Study on Lightning Withstand Level and Induced Voltage after Insulation Reconstruction of Overhead Ground Wire

Abstract

Large current ice-melting method is one of the most effective measures to prevent ice-covered disasters on overhead ground wires. In conventional wiring mode, the ground wire is directly connected to the transmission line tower, and the ice-melting circuit loop cannot be formed, so large current ice-melting is hard to be achieved. Therefore, the ground wire must be insulated to meet the demands of ice-melting. After the insulation reconstruction, the original wiring form of ground wire has been changed. The reconstruction has influenced on lightning protection performance and induced voltage of ground wires. In this paper, the corresponding simulation model is established in the Alternative Transients Program Electro-Magnetic Transient Program (ATP-EMTP). The researches have been made on the impacts of insulation segment length and grounding method on the lightning-withstand level.
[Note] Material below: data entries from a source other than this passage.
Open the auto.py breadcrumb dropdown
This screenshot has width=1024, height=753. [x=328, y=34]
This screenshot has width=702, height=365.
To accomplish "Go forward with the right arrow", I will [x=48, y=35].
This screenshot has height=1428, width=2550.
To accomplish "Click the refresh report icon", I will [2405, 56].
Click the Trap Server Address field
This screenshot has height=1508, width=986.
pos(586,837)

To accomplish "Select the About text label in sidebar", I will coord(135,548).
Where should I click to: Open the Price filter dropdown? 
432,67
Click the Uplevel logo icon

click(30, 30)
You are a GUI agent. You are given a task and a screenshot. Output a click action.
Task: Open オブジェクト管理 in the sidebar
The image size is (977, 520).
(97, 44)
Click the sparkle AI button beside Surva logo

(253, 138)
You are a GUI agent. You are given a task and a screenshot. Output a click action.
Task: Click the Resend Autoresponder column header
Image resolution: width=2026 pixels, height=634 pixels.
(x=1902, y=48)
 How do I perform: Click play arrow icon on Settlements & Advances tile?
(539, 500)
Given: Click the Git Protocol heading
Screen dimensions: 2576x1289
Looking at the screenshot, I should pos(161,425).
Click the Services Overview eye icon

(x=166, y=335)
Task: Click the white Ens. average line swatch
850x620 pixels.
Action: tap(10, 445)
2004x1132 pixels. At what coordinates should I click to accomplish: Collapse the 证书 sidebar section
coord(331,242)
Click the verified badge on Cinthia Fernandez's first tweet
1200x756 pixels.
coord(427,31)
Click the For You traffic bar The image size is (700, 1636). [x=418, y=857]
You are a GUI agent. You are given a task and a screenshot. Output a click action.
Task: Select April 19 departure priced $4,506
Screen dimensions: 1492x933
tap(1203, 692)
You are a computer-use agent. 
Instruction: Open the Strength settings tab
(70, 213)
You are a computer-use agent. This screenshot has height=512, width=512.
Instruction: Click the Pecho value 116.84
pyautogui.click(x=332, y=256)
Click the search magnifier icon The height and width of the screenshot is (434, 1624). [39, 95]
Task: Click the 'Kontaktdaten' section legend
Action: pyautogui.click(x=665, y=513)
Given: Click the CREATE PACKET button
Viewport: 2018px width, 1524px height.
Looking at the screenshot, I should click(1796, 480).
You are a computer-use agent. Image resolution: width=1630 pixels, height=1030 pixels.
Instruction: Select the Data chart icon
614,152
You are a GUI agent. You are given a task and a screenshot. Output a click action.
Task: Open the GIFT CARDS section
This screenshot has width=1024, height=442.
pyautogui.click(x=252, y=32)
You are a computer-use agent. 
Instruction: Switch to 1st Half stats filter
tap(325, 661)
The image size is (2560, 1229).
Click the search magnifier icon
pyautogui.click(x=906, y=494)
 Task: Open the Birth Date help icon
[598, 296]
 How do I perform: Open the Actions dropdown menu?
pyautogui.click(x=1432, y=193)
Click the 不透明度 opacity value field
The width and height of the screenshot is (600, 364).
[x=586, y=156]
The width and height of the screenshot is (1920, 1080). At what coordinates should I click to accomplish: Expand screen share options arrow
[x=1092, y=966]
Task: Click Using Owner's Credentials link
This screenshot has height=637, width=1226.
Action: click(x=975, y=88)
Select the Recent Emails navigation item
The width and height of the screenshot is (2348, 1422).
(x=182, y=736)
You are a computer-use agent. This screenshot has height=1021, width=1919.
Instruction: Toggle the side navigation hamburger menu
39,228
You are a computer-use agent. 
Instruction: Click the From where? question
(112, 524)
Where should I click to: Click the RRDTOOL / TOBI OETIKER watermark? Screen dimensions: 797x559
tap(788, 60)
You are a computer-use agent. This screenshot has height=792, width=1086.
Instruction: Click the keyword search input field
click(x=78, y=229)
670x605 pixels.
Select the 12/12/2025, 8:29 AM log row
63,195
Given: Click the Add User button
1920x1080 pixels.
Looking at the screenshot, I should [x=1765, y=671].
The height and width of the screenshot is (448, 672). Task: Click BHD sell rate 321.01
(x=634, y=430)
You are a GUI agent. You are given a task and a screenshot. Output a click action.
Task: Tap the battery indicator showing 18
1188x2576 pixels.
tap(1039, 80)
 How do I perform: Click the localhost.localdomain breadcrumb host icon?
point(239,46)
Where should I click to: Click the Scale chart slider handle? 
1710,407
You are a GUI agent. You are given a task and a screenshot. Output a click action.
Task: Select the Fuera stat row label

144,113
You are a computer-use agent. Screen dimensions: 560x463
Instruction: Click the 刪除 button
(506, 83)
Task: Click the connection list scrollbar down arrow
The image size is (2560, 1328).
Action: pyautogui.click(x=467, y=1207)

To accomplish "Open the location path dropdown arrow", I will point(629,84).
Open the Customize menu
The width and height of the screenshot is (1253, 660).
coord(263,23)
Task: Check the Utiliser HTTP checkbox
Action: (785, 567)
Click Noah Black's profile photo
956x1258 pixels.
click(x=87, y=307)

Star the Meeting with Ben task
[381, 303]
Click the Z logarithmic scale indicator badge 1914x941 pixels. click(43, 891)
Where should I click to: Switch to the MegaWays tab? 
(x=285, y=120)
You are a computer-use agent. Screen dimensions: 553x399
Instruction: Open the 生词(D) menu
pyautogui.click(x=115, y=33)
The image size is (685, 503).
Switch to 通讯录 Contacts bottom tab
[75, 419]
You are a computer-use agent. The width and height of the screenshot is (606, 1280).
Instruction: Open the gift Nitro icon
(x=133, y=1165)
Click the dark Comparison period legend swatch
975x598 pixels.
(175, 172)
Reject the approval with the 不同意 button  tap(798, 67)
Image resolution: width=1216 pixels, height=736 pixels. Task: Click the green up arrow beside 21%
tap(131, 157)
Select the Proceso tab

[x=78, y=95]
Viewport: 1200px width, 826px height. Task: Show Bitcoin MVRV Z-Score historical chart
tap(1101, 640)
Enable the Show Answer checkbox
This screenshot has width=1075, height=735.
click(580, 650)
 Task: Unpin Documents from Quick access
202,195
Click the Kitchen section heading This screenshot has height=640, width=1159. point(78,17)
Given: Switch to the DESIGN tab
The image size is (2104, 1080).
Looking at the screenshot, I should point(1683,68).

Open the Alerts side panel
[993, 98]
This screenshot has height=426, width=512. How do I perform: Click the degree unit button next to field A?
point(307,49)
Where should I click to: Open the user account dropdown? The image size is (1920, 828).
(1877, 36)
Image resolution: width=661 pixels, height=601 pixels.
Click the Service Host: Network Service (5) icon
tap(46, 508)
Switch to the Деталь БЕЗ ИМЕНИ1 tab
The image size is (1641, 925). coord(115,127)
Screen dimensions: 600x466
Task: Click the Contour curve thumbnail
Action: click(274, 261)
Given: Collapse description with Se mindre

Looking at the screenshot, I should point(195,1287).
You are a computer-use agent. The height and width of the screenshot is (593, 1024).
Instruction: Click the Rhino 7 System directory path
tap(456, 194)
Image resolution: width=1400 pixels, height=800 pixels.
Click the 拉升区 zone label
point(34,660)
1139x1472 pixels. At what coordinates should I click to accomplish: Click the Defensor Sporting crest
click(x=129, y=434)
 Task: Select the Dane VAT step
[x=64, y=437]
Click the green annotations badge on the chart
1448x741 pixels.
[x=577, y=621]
Meantime, the influence on induced voltage of the transmission lines has also been studied. The results indicate that insulation reconstruction has no significant effect on lightning shielding failure. And the length of reconstructed insulation segment has no significant effect on strike-back lightning-withstand level. The length of reconstructed insulation segment should be determined by the amplitude of induced voltage. When setting the midpoint of the insulation segment as grounding point of common ground wire, and applying Optical Fiber Composite Overhead Ground Wire (OPGW) two-point grounding, the lightning-withstand level of the transmission line can be effectively improved. Meantime the amplitude of induced voltage obviously decreases. The simulation results in this paper can provide references for insulation reconstruction design of overhead ground wires in the transmission lines.